4) Another thing I like to do is implementing a generic interface for a
code module. So even if within the code module I have locked in the
units used for all the computations within the module, I want to be able
to pass in the input values in any units and not just the ones actually
used in the implementation. So what I do is I implement templated
constructors or functions and the first thing the function/constructor
does is convert the input value into the value using the internal units.
For a constructor, this can be done in the initialization list. The
dimensions/units types make this very easy to detect at compile-time
what the units of the input value are and performing the appropriate
So my code often looks something like this:
typedef meters internal_distance_type;
typedef kilograms internal_mass_type;
template <class DistanceType, class MassType>
ComputeObject(DistanceType distance, MassType mass)
...(do computations using internal units)...
// Output functions
template <class MassType>
MassType some_calculated_mass() const
...(do calculations using internal types)...
5) If I need runtime chosen units (and assuming that the conversion
factors have been locked in at compile-time), then this is rather easy
to implement as a layer above the interface described in 4). But it does
require using dynamic types that have nothing to do with the
dimension/units library, in which units are set at compile-time.
6) In practice, I now write all my mathematical algorithms in templated
classes and functions that make no assumptions about what the dimensions
and units are. Only when I write library and application interfaces do I
"lock" in what the units and dimensions are. All of the code dealing
with specific units or dimensions are in the interface code only.
(Is it possible that this is where I, a mathematician, differ from the
physicists? Physicists feel that various formulas, though valid for
different units, are still tied to specific dimensions. I don't. The
same formula can be useful in different settings, where the dimensions
involved are completely different. The heat equation and its solution is
a spectacular example of this; it is certainly important in physics, but
it is equally important in finance but using different dimensions. So I
would not want my code to lock in what the dimensions are, never mind
the units. The irony is that this means I want a units library and the
physicists seem to prefer a dimensions library.)
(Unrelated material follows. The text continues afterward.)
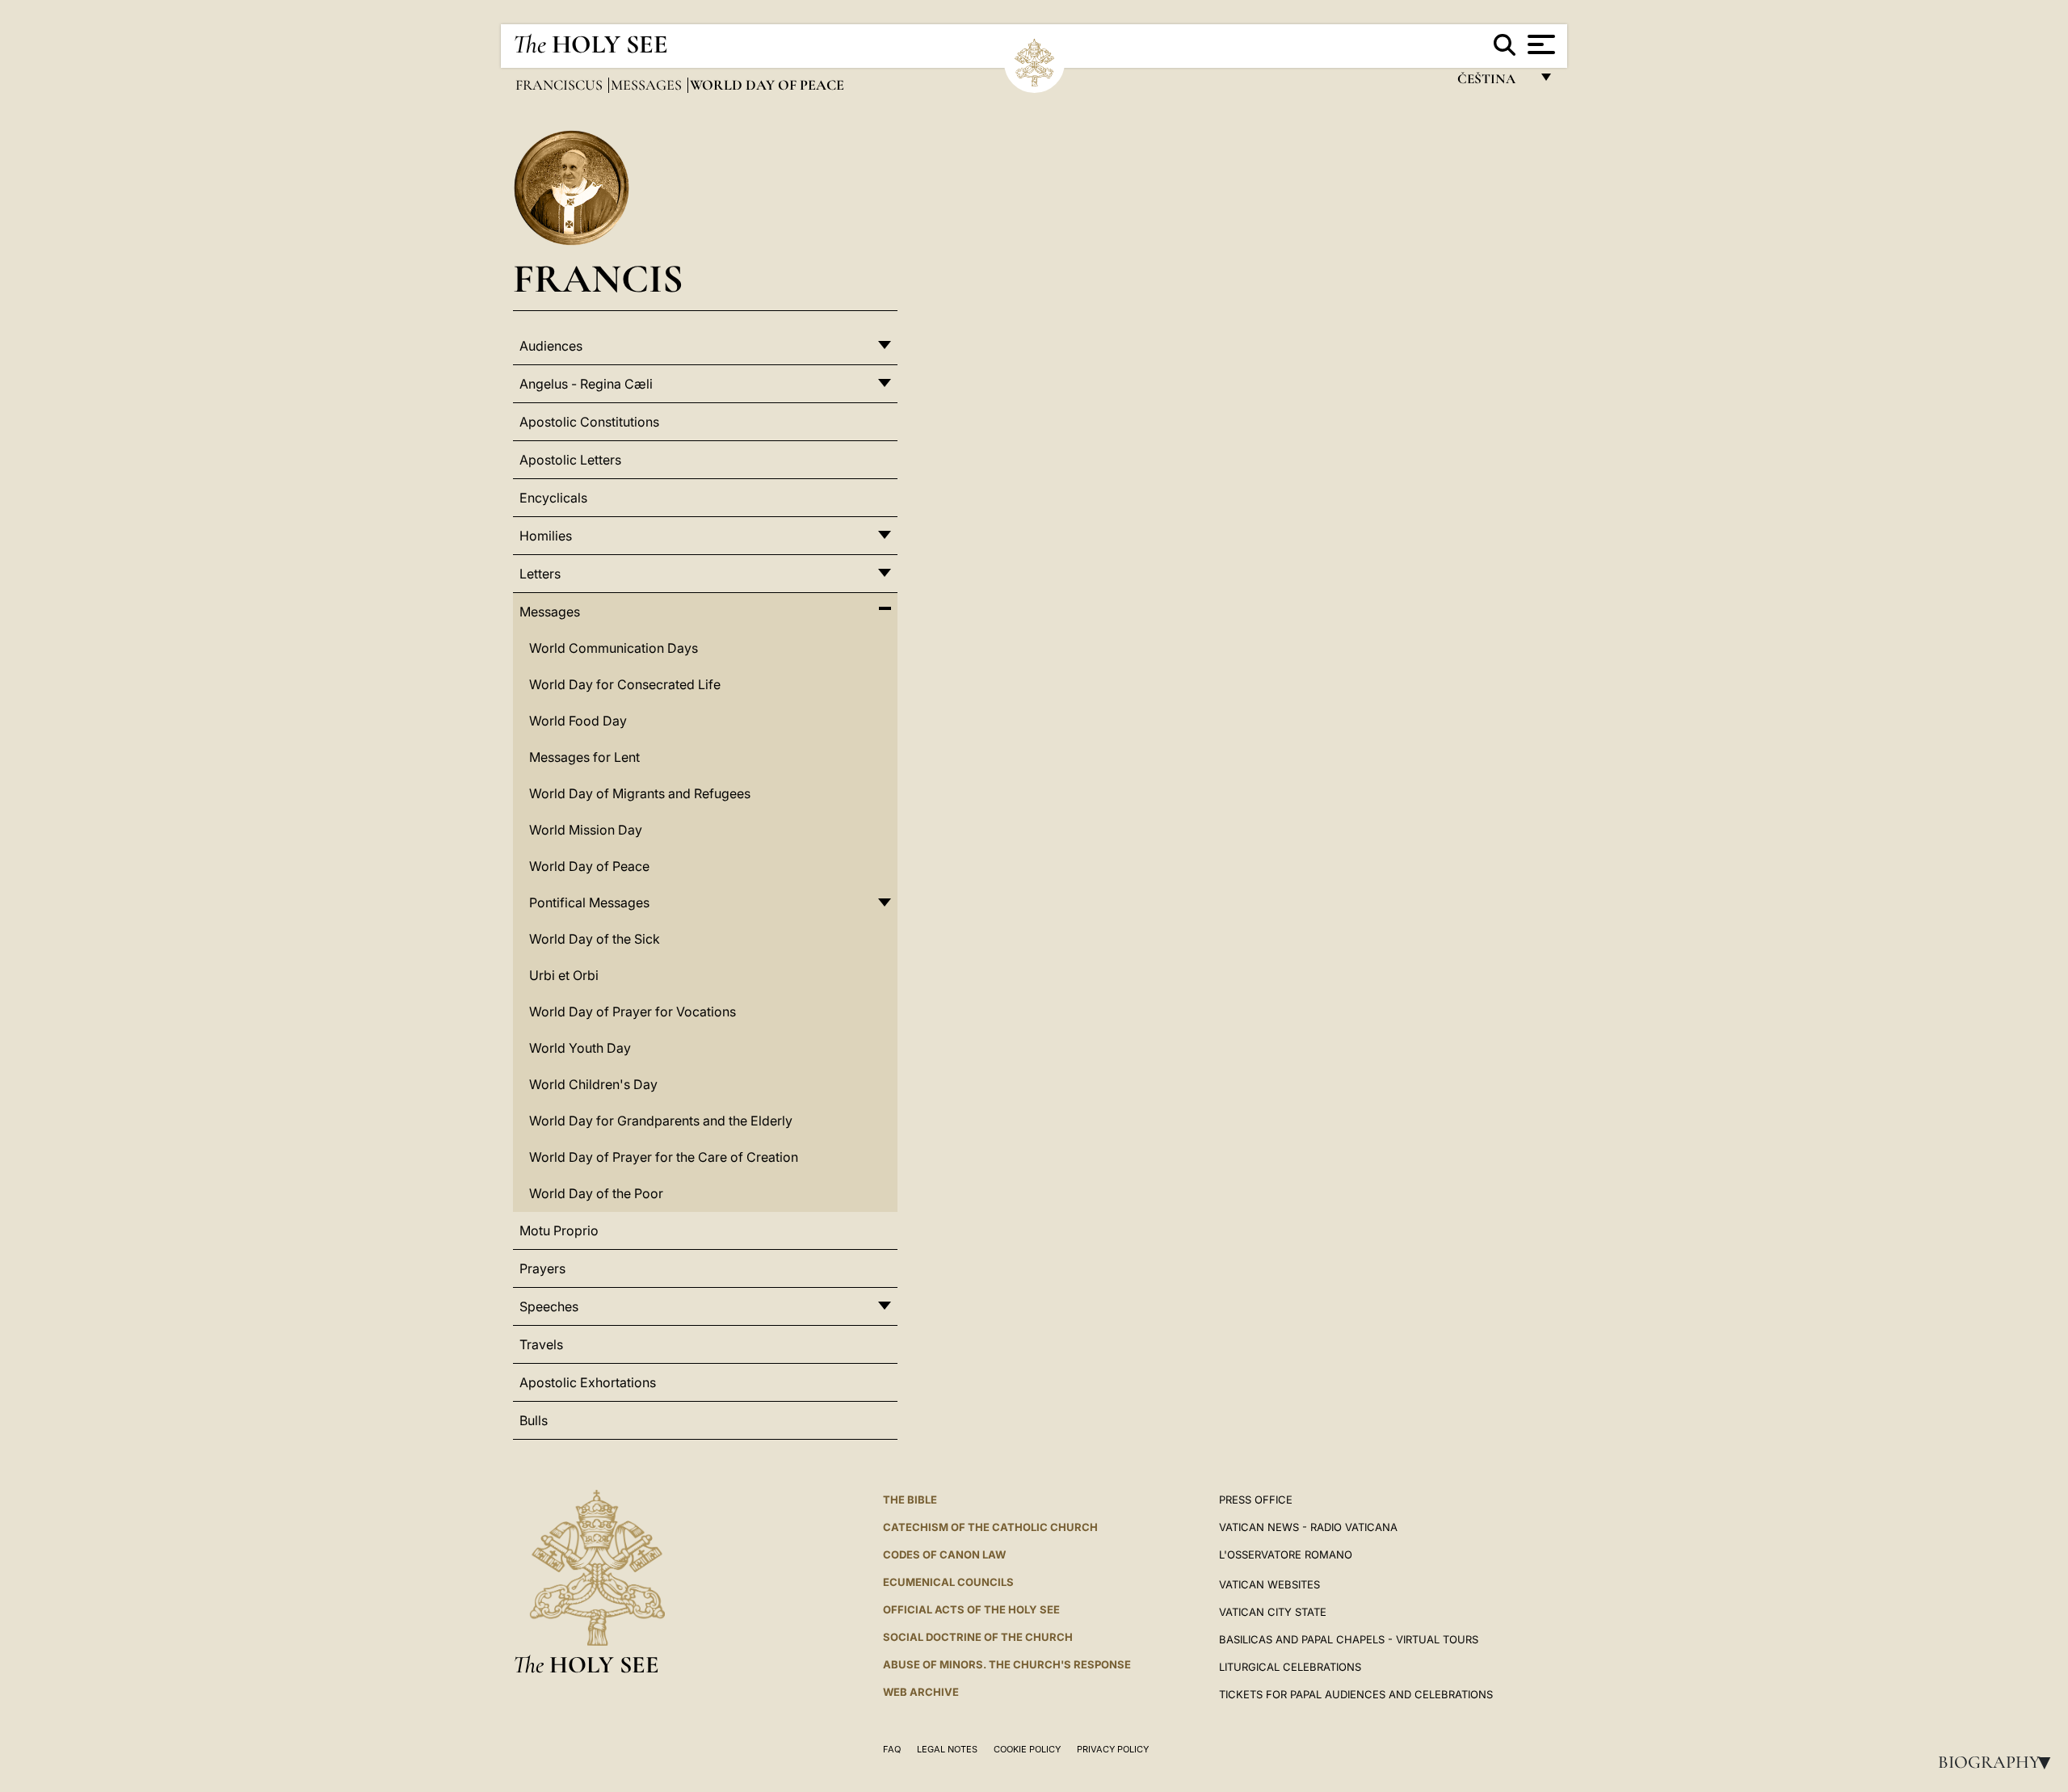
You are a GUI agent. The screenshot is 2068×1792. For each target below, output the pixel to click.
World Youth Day (580, 1048)
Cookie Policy (1027, 1749)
So this means that for *me* and, I guess, *me* only:
1) I do not need a library that insists on defining some "system of
units" to which everything gets converted.
2) I am strongly against implicit conversion of units. If any line of my
code has something in the wrong set of units, it means to me I screwed
up the interface of the function that line of code is in. For me, units
conversion *only* occurs at the interface of a function or constructor
and never anywhere after that.
At best, it appears to me that how I use the dimension/unit library is
very different from what everybody is doing. So I will retire from the
discussion for now. If I have missed the point entirely, I apologize and
please feel free to pretend my post never existed.
Some day (probably long after I have retired), I'll try to make my
library fit for public viewing and post it.